These tools will no longer be maintained as of December 31, 2024. Archived website can be found here. PubMed4Hh GitHub repository can be found here. Contact NLM Customer Service if you have questions.


PUBMED FOR HANDHELDS

Search MEDLINE/PubMed


  • Title: Vasodilatory effects of carvedilol and pindolol.
    Author: Sundberg S, Tiihonen K, Gordin A.
    Journal: J Cardiovasc Pharmacol; 1987; 10 Suppl 11():S76-80. PubMed ID: 2454373.
    Abstract:
    The effects of three different nonselective beta-blockers on central and peripheral hemodynamics as well as on pulmonary function were compared in 13 healthy subjects (19-37 years). The subjects were given carvedilol 50 mg, pindolol 10 mg, propranolol 80 mg, and placebo orally twice daily for 1 week in a double-blind, crossover, randomized manner. Heart rate, blood pressure, arterial calf blood flow (venous occlusion strain gauge plethysmography), and pulmonary function (flow-volume spirometry) were measured at the first and at the last trial day. Heart rate and blood pressure were lower on carvedilol and propranolol than on pindolol and placebo; the maximal bradycardiac effect was 13 and 17 beats/min and hypotensive effect 9/10 mm Hg and 10/7 mm Hg on carvedilol and propranolol, respectively.
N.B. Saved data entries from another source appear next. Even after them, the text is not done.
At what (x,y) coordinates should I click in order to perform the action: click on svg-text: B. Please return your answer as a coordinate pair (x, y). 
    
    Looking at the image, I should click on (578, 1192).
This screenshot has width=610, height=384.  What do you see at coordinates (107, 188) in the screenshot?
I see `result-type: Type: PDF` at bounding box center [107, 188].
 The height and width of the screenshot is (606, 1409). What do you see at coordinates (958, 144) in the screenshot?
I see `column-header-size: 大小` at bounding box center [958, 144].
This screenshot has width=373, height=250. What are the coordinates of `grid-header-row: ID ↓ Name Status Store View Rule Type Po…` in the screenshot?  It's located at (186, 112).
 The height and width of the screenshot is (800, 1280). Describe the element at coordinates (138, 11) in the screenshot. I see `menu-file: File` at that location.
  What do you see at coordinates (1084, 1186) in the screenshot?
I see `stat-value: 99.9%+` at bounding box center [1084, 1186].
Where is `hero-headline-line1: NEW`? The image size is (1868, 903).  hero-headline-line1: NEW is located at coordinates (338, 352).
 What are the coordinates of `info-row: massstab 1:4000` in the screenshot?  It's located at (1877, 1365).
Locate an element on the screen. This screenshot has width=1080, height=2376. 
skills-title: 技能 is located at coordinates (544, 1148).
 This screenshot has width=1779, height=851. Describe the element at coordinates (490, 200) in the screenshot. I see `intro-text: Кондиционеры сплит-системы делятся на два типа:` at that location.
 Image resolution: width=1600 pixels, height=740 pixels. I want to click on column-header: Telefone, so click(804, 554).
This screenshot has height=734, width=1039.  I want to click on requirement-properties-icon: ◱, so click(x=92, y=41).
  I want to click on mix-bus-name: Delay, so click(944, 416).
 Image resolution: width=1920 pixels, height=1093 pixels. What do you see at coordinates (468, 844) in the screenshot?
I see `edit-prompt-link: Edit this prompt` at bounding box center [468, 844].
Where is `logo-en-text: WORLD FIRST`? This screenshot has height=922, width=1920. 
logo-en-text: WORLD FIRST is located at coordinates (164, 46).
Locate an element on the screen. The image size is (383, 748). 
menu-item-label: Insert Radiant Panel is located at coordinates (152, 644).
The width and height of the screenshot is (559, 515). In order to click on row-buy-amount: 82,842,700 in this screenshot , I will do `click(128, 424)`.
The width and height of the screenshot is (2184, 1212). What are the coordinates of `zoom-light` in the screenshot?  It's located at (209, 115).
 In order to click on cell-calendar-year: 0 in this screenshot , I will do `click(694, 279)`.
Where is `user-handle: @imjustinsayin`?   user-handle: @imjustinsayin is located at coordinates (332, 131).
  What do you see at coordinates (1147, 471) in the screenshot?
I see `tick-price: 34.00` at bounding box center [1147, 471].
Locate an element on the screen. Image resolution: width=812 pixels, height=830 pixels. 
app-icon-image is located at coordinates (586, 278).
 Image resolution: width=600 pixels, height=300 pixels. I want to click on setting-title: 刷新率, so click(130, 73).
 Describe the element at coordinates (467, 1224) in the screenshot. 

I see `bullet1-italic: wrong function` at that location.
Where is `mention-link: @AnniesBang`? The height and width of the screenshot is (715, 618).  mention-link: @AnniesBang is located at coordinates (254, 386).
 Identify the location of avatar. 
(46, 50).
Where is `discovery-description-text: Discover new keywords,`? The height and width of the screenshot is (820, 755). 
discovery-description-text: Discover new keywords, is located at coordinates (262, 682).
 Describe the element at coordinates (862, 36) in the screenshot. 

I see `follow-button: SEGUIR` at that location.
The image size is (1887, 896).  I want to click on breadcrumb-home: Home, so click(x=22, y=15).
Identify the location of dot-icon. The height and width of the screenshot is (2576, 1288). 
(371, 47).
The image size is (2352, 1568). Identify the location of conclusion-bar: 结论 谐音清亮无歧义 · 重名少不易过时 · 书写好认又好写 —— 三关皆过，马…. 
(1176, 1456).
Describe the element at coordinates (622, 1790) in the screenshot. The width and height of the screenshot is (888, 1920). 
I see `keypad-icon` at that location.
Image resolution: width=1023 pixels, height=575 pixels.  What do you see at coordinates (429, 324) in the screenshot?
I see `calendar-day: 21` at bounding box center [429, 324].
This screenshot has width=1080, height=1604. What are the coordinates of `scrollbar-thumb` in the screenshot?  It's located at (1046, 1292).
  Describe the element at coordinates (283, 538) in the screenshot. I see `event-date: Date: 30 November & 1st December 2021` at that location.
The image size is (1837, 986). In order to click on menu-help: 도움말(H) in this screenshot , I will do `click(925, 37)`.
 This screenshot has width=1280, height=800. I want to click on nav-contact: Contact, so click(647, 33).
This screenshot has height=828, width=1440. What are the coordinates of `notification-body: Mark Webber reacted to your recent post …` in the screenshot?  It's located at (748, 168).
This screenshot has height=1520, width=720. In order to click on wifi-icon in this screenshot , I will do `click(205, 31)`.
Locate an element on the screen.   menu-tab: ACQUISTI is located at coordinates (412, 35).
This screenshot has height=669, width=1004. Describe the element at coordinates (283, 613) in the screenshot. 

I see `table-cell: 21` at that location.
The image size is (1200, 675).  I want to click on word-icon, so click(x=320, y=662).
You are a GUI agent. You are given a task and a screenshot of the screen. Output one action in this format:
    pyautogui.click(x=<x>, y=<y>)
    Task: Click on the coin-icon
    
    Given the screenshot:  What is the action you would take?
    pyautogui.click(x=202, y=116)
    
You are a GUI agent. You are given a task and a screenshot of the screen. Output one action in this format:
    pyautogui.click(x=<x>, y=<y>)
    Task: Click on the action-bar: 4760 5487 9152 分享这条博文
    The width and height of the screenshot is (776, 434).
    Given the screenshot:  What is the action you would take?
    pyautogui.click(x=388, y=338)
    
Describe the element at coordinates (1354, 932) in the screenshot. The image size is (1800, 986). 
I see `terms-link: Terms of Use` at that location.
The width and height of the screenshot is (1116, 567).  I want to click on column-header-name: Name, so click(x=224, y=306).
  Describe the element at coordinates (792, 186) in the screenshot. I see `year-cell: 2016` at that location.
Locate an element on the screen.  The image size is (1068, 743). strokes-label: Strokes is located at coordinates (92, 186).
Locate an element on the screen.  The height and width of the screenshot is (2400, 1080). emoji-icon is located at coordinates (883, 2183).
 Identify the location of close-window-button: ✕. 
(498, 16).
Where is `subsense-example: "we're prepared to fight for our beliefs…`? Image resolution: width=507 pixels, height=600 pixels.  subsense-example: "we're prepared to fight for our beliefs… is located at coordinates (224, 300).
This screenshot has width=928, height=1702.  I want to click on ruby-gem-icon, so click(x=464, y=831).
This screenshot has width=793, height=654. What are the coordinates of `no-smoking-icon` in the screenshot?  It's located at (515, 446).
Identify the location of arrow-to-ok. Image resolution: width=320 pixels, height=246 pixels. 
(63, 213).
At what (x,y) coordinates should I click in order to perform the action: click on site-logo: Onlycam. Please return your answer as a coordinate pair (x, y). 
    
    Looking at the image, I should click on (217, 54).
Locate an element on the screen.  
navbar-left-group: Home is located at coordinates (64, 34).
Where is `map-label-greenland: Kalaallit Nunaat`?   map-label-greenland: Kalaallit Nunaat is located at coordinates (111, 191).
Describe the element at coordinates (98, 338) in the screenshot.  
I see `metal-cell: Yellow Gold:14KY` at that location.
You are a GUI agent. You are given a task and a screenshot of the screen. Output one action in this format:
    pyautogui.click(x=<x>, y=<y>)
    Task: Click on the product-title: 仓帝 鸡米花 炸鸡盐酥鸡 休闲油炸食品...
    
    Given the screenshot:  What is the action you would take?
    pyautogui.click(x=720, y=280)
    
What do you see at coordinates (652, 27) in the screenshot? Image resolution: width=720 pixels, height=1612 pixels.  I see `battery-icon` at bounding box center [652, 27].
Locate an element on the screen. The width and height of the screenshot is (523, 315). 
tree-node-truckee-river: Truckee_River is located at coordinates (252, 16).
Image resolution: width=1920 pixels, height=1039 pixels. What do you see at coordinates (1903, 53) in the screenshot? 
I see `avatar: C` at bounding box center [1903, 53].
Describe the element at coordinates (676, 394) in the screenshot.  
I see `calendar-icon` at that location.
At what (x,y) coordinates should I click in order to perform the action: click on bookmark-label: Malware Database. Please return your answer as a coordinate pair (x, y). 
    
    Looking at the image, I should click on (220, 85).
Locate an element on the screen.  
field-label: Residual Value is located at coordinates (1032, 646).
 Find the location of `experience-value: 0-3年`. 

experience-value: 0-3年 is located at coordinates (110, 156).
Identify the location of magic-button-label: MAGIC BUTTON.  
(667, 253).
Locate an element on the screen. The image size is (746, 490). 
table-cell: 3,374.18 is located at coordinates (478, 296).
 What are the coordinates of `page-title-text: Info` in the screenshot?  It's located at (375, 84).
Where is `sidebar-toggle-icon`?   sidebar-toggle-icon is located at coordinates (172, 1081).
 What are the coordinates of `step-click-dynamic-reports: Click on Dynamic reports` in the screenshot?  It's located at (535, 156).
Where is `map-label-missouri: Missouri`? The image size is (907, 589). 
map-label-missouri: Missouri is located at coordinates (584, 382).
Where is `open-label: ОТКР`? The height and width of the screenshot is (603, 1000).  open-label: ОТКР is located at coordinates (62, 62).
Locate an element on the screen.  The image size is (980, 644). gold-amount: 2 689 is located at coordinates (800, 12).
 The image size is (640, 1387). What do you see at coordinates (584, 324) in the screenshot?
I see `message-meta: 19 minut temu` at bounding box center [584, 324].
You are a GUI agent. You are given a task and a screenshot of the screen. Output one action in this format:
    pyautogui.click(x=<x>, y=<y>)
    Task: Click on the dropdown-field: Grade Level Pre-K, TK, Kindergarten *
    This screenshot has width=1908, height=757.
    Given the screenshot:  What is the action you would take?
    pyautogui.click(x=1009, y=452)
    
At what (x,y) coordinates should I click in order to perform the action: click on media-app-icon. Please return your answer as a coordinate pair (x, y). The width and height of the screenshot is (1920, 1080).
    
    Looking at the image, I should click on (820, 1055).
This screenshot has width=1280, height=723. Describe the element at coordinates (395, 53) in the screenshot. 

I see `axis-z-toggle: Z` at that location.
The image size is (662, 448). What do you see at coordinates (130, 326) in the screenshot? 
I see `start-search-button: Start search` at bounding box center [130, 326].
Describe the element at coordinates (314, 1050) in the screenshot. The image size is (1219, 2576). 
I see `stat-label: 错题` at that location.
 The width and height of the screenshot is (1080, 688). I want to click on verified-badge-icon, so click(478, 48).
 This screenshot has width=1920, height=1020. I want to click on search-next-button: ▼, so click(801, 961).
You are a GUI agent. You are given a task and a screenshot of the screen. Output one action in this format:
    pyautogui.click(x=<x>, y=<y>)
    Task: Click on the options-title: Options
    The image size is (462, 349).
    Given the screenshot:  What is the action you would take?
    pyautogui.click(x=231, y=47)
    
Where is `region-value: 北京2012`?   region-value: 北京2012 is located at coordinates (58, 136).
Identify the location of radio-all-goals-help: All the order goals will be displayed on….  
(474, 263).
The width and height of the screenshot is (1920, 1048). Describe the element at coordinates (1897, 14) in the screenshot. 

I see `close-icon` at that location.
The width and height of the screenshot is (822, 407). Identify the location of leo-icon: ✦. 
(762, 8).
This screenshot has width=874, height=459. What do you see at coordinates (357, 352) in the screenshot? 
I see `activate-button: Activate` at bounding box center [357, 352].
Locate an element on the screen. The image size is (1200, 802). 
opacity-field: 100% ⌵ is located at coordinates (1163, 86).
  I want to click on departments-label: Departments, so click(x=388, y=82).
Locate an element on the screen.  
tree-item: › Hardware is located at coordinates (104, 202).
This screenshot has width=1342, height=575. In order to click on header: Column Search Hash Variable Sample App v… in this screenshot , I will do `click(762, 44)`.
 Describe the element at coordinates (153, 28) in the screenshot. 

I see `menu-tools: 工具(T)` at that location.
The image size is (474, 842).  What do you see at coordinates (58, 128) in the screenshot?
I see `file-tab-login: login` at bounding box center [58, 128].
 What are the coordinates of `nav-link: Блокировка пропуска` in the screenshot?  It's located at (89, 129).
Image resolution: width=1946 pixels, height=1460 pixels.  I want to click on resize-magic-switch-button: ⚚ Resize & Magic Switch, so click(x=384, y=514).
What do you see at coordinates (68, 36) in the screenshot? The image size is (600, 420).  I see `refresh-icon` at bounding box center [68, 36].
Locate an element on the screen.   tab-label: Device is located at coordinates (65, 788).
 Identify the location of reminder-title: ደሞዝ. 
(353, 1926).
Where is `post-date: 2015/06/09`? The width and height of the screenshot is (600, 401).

Both carvedilol and pindolol increased arterial flow by about 40% (p less than 0.05 and p less than 0.01, respectively) and reduced peripheral resistance by about 34% (p less than 0.05 and p less than 0.01, respectively), the effect persisting after 1 week of treatment. None of the medications had any noteworthy effects on pulmonary function. Two subjects complained of tremor on pindolol. We conclude that carvedilol and pindolol possess distinct vasodilatory properties. Carvedilol had a stronger hypotensive effect than pindolol and was well tolerated.